Задача сближения режимов важна еще потому, что нередко имеет место конкуренция двух способов защиты - иска о признании сделки недействительной и иска о расторжении договора (например, в связи с недостатками товара). Это, по сути, предоставляет стороне право по собственному желанию выбрать режим, на основании которого будет реализован возврат исполненного. Именно наличие такой конкуренции исков на различных исторических этапах развития ГГУ приводилось в качестве главного аргумента в пользу выработки единого для всех указанных ситуаций подхода (Thier A. Op. cit. S. 2114. Rn. 45). Такая конкуренция исков допускается также российским правом - п. 6 информационного письма Президиума ВАС РФ от 10 декабря 2013 г. N 162 "Обзор практики применения арбитражными судами статей 178 и 179 Гражданского кодекса Российской Федерации". Как точно отмечает в этой связи Г. Вагнер (G. Wagner), разница между тем, когда покупатель говорит: "Ты меня обманул, я расторгаю договор!", и тем, когда покупатель говорит: "Ты меня обманул, я оспариваю сделку!", в действительности весьма условна (Wagner G. Mortuus redhibetur im neun Schuldrecht? S. 622).

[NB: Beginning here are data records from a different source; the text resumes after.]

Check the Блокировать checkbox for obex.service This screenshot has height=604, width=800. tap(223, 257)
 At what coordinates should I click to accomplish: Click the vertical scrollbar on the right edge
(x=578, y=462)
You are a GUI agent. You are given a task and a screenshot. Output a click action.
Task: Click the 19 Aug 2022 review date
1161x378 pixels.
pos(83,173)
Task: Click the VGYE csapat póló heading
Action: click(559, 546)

Нормы гл. 60 ГК РФ о неосновательном обогащении в этом плане обладают тем преимуществом, что в них наиболее полным образом сконцентрированы универсальные правила о распределении между сторонами рисков гибели или утраты имущества, а также выгод и расходов от его использования. Чего не скажешь об общей части обязательственного права, в частности гл. 29 ГК РФ, посвященной расторжению договора, которая не претерпела в этой части существенных изменений даже после ее реформы. Более того, ст. 453 ГК РФ, регулирующая последствия расторжения, содержит теперь уже прямую отсылку к нормам о неосновательном обогащении.

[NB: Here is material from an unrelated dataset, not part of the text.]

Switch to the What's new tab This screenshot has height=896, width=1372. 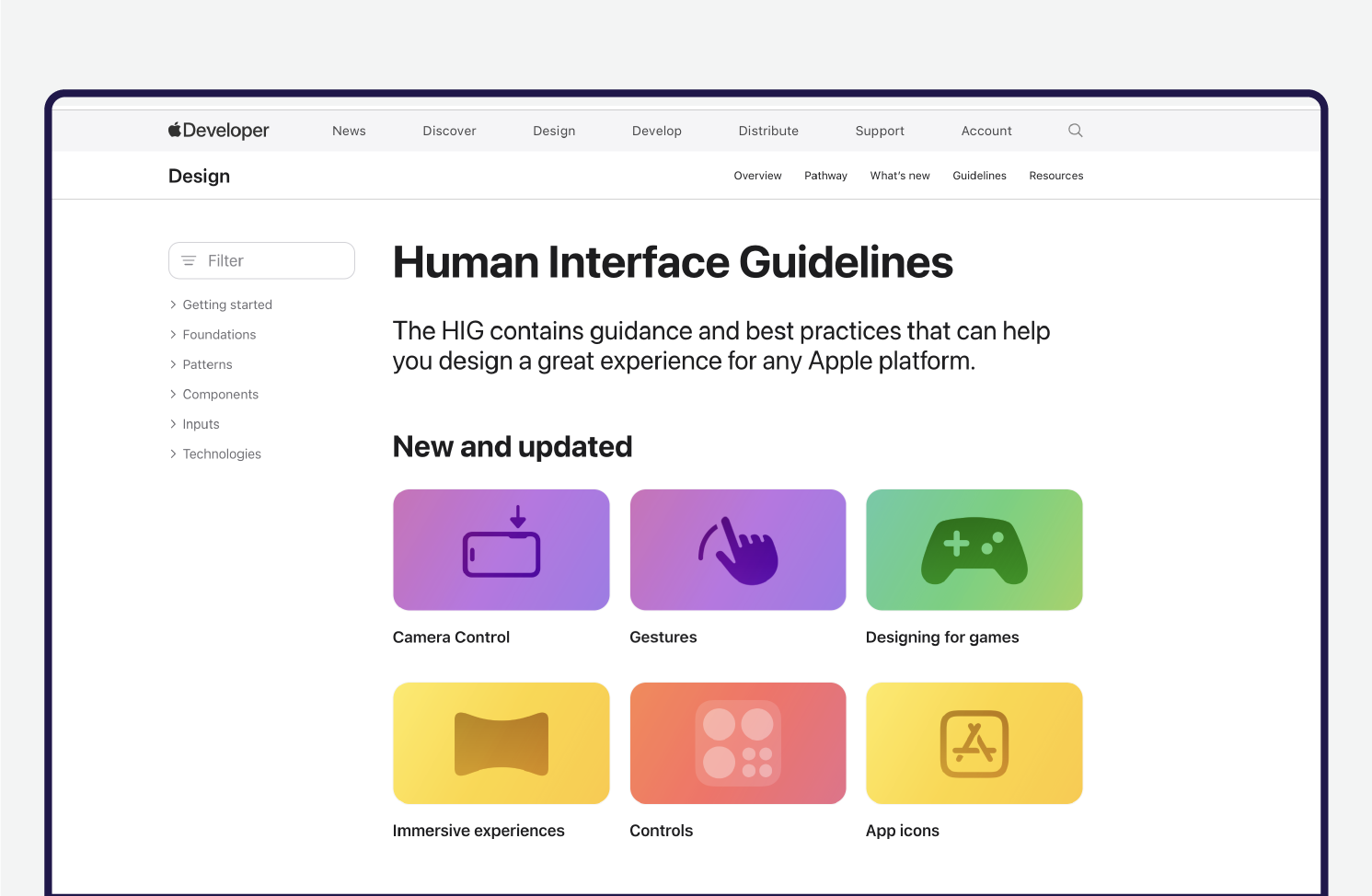click(x=899, y=176)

Сказанное, однако, не означает, что нормы гл. 60 ГК РФ безупречны и готовы к применению к отношениям по расторгнутому договору без единой оговорки (даже с учетом преимущества российского права ввиду отсутствия в нем понятия утраты обогащения, о котором писалось выше). Как справедливо отмечает А.Г. Карапетов, хотя в силу ст. 1103 ГК нормы ГК о возврате неосновательного обогащения и должны применяться к реституции при расторжении, они никак не могут применяться напрямую без ряда исключений и дополнений, предопределенных спецификой данного требования <1>. Вместе с тем ст. 1103 ГК РФ не только не запрещает, наоборот, прямо допускает возможность модификации установленных в данной главе правил с учетом существа отношений сторон. Из этого исходит абз. 4 п. 5 Постановления Пленума ВАС РФ "О последствиях расторжения договора", согласно которому "к отношениям сторон по расторгнутому договору могут применяться положения главы 60 ГК РФ, поскольку иное не установлено законом, соглашением сторон и не вытекает из существа соответствующих отношений (статья 1103 ГК РФ)".

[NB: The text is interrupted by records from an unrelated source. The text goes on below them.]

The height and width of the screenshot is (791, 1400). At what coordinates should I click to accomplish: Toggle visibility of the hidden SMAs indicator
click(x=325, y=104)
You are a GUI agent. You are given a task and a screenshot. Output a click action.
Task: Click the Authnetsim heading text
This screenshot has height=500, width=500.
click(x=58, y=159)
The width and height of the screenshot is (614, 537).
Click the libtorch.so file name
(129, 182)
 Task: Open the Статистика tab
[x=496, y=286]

Однако вполне допустим и, как нам кажется, даже более желателен иной путь: придерживаясь трансформационной теории, квалифицировать отношения по возврату исполненного в связи с расторжением договора в качестве договорных с допущением субсидиарного применения к ним норм о кондикции. Это, во-первых, позволило бы провести механизм restitutio in integrum, так как обязанность возврата сторонами всего исполненного по расторгнутому договору рассматривалась бы как изначально встроенная в его программу еще в момент заключения. Во-вторых, сохраняло бы договор в качестве базы для выработки наиболее гибкого, отвечающего ожиданиям сторон и природе отношений регулирования. Такой подход в целом помогает примирить трансформационную и кондикционную теории, сконцентрировавшись на решении более важных практических задач.